Under the armistice conditions, France was in principle allowed to keep its remaining (in fact 106) Char D1s in North-Africa. However pure tank units, such as the tank battalions, had to be disbanded and only 62 tanks were divided among 2 and 4 Chasseurs d'Afrique, about forty and twenty respectively plus two tanks for driver training. This posed a problem for 5e Chasseurs that still possessed the twenty clandestine vehicles; only 86 vehicles had been reported. When the Italian armistice control commission visited, these tanks were successfully hidden behind the stable for mad horses.

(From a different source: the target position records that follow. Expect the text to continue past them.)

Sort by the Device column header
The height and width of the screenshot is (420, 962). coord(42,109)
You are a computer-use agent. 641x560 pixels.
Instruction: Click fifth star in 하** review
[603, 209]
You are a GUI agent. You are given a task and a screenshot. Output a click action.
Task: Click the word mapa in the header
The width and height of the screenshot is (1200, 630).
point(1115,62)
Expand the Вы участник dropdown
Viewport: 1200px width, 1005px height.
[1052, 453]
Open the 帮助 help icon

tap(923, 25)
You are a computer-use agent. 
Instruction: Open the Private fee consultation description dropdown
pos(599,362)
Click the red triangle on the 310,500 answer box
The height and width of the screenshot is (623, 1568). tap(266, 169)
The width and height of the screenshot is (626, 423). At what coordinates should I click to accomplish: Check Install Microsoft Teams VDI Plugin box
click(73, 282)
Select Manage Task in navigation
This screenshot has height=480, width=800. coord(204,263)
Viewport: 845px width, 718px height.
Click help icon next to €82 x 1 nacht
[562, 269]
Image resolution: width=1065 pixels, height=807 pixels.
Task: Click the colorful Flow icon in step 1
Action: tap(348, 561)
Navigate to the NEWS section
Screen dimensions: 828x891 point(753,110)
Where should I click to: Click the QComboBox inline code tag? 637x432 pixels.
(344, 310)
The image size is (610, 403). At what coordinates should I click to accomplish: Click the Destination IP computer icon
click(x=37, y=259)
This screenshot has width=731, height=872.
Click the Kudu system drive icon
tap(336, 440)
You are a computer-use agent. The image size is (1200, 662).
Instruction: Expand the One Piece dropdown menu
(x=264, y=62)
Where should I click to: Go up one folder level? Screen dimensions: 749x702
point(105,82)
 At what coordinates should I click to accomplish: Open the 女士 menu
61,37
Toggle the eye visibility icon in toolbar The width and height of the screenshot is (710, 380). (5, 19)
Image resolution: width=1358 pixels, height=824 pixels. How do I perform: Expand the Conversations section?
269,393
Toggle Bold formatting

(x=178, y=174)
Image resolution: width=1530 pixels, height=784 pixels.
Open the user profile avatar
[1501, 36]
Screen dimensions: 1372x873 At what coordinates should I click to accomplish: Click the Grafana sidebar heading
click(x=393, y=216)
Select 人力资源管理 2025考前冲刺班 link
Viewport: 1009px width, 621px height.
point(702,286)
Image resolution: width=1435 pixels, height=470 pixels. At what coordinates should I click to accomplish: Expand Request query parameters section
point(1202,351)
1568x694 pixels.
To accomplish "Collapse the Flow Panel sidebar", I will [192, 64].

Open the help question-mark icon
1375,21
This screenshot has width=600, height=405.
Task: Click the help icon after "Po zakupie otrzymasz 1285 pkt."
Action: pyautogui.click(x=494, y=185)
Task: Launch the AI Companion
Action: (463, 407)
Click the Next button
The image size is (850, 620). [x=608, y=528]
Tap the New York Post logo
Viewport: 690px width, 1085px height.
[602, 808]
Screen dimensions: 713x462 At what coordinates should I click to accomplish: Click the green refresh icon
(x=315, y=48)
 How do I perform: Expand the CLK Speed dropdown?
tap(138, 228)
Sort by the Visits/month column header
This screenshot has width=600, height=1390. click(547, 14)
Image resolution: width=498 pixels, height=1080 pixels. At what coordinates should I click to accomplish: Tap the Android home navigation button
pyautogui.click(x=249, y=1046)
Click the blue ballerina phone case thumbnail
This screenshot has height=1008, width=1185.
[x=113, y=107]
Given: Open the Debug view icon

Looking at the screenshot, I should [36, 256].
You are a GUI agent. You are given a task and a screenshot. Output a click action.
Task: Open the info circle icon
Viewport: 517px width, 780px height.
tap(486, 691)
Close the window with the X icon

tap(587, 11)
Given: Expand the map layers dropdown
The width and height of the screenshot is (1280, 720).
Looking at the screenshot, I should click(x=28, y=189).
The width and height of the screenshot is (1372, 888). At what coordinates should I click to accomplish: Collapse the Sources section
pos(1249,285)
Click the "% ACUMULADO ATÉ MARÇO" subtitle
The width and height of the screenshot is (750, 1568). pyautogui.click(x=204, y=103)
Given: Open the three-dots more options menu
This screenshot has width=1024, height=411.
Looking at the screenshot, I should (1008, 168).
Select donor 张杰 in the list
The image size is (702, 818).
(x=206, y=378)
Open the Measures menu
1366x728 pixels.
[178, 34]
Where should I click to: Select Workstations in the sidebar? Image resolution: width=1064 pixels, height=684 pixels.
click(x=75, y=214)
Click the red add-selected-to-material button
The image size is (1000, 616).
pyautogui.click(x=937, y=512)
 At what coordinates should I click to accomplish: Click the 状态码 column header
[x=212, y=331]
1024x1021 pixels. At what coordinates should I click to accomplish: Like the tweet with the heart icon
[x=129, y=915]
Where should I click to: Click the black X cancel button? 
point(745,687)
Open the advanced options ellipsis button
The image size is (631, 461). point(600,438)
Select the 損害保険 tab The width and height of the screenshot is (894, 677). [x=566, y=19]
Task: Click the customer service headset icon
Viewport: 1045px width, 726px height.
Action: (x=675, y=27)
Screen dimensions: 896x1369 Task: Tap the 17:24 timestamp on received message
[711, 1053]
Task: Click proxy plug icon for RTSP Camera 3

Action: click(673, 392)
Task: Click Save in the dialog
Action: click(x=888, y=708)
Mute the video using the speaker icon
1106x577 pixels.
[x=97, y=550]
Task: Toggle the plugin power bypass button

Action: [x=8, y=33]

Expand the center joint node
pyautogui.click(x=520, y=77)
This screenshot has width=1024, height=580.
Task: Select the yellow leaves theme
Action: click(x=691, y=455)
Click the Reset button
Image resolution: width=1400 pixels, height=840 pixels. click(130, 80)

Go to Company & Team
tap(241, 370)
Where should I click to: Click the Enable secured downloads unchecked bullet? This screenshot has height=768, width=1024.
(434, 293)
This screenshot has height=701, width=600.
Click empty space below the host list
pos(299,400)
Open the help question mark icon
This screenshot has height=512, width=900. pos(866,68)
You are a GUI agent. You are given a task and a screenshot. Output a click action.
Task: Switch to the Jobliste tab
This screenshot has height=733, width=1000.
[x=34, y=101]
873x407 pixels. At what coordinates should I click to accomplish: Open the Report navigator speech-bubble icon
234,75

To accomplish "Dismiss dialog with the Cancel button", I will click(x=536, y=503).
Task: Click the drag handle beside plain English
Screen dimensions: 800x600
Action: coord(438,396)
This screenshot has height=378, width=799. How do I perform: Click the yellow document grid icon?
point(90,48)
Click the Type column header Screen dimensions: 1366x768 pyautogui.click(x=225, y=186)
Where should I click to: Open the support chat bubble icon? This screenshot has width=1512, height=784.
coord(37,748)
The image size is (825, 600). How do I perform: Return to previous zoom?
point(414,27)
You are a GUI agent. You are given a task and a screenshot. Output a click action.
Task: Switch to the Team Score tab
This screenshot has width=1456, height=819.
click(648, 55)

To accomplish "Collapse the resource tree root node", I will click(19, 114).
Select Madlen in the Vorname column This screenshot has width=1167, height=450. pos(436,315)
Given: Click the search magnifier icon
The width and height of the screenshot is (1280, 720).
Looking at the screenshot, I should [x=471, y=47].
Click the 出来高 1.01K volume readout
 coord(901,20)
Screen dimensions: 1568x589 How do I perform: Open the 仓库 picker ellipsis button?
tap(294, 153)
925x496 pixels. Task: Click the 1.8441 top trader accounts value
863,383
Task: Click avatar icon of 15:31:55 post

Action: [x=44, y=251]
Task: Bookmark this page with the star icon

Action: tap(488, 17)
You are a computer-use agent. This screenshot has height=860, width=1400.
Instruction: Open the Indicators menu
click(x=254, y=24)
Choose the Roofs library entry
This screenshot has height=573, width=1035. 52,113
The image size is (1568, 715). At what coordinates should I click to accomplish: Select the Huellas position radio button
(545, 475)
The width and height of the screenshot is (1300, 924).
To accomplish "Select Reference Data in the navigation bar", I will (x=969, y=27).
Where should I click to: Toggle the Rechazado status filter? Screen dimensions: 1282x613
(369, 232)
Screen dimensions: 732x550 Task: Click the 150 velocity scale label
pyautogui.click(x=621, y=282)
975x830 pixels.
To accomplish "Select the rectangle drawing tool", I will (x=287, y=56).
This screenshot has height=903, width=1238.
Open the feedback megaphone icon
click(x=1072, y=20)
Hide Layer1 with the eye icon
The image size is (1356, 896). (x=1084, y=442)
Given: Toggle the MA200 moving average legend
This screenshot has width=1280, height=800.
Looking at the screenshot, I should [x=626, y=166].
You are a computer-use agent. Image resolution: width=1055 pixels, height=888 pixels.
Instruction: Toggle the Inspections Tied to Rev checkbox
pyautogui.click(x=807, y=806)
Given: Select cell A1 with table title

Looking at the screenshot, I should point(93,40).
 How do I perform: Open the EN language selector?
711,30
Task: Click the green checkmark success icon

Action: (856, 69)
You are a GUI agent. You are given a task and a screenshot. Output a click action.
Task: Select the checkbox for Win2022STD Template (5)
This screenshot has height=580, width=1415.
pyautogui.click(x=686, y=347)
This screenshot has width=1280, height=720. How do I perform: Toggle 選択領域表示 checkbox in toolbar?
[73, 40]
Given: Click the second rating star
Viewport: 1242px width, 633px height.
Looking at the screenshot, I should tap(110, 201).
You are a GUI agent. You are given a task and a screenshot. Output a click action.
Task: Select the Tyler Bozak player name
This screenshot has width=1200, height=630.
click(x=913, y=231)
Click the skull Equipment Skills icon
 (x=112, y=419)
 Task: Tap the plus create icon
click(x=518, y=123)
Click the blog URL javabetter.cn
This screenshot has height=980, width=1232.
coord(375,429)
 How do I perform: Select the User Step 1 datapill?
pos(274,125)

During Operation Torch, the tanks of the 2 Chasseurs d'Afrique fought near Oran against American M3 Stuarts of 1st Armored Regiment (1st Armored Division) and M3 Gun Motor Carriages of the 601st Tank Destroyer Battalion. One M3 GMC and one Stuart were destroyed but 14 D1s were lost. The French troops rejoined the Allies on 10 November. The remaining Char D1s were concentrated into the Light Mechanized Brigade and fought during the Battle of Kasserine Pass. On this occasion even a Panzerkampfwagen IV was destroyed by Char D1 fire, which was quite a feat given the poor anti-armour capacity of the 47 mm SA 34 gun. Pictures show that in this period the radio frame had been removed. In March 1943, all seventeen surviving Char D1s were phased out in favour of the British Valentine tank. Today not a single Char D1 survives; the only extant related vehicle is one "NC27" in Sweden.

==The Char Observatoire==
To ensure adequate coordination between tanks and artillery during modern manoeuvre warfare, good radio connections are essential. Plan 1934 of the Infantry, outlining future tank design, therefore foresaw the production of a special radio tank, the Char Observatoire that was not, as its name might suggest, itself an artillery observation vehicle, but had to transmit information, gathered by the real observation vehicles of the Renault YS type, to the artillery units. In early 1937 at 507 RCC, Charles de Gaulle's regiment, a single Char D1, with series number 1016, was rebuilt as such. Its turret was removed and replaced with an octagonal superstructure on the right side, making room for an extra ER51 long-distance radio set on the left side of the hull. Only one vehicle was experimentally modified this way. After the war it has long been assumed that the surviving pictures of this vehicle showed a presumed command tank, the Char Colonel.